▶ **Try it**: In the listing that follows, locate the line containing "Task: Open Creative Cloud menu bar icon" and the line containing "Task: Switch to the 拓展信息 tab". Retype exactly those two lines and every line between them, and nothing more.

▶ **Provided data**:
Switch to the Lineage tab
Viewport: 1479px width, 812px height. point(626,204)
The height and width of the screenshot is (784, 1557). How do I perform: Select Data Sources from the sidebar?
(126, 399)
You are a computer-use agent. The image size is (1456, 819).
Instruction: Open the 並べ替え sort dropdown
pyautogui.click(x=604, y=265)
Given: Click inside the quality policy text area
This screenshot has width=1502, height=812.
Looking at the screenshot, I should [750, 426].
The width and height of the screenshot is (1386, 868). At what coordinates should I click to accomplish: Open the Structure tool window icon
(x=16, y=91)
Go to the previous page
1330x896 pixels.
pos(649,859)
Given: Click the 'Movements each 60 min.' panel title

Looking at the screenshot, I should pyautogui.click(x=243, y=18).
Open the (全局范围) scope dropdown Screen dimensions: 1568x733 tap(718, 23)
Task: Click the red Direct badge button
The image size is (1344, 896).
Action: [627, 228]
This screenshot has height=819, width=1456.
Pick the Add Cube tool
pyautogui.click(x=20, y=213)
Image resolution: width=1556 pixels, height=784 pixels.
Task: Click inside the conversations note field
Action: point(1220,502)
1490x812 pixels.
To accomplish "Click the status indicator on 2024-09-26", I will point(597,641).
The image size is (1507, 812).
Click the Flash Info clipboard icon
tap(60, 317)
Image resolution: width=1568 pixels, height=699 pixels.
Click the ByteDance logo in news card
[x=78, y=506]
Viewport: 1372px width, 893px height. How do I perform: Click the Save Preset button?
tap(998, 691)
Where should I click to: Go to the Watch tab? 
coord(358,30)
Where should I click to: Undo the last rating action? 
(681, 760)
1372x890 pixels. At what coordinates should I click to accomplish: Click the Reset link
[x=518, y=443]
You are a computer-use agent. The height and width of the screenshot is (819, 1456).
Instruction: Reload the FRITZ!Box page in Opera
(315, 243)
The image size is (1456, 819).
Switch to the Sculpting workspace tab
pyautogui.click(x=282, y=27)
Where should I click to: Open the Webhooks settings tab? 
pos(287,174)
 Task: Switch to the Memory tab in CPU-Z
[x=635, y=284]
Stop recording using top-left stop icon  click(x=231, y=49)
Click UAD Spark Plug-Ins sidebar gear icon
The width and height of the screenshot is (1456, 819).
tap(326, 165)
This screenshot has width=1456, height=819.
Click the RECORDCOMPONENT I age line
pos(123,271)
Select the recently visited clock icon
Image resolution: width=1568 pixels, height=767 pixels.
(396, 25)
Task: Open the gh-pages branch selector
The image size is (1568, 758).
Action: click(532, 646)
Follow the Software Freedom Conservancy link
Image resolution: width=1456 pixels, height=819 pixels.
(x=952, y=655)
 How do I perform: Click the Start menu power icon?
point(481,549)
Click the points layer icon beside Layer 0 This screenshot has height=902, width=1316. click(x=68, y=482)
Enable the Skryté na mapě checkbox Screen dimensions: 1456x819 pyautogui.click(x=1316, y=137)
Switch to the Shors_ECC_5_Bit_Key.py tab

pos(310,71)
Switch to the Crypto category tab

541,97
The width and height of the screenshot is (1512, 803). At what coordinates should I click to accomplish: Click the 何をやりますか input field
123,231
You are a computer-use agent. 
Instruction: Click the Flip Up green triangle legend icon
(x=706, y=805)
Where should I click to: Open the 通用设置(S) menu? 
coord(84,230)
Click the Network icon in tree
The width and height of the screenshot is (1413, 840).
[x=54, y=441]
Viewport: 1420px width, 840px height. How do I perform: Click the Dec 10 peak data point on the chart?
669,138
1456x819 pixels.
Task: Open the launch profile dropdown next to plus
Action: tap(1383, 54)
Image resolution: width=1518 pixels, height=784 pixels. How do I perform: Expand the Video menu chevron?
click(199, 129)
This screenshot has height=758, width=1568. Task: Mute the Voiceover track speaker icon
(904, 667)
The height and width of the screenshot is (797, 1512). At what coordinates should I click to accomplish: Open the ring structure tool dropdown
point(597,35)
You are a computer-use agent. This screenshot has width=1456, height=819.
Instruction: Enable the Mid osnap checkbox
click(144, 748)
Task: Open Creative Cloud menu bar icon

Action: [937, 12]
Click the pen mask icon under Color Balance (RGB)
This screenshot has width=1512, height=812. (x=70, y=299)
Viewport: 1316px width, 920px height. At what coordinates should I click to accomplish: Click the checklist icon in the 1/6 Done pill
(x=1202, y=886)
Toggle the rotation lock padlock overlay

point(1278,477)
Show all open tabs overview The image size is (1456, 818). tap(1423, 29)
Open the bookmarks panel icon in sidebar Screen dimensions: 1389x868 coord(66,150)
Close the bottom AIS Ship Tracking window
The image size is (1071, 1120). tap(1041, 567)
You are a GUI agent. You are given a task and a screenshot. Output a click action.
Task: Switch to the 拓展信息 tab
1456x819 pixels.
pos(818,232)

▶ **Answer section**:
Task: Open Creative Cloud menu bar icon

Action: [937, 12]
Click the pen mask icon under Color Balance (RGB)
This screenshot has width=1512, height=812. (x=70, y=299)
Viewport: 1316px width, 920px height. At what coordinates should I click to accomplish: Click the checklist icon in the 1/6 Done pill
(x=1202, y=886)
Toggle the rotation lock padlock overlay

point(1278,477)
Show all open tabs overview The image size is (1456, 818). tap(1423, 29)
Open the bookmarks panel icon in sidebar Screen dimensions: 1389x868 coord(66,150)
Close the bottom AIS Ship Tracking window
The image size is (1071, 1120). tap(1041, 567)
You are a GUI agent. You are given a task and a screenshot. Output a click action.
Task: Switch to the 拓展信息 tab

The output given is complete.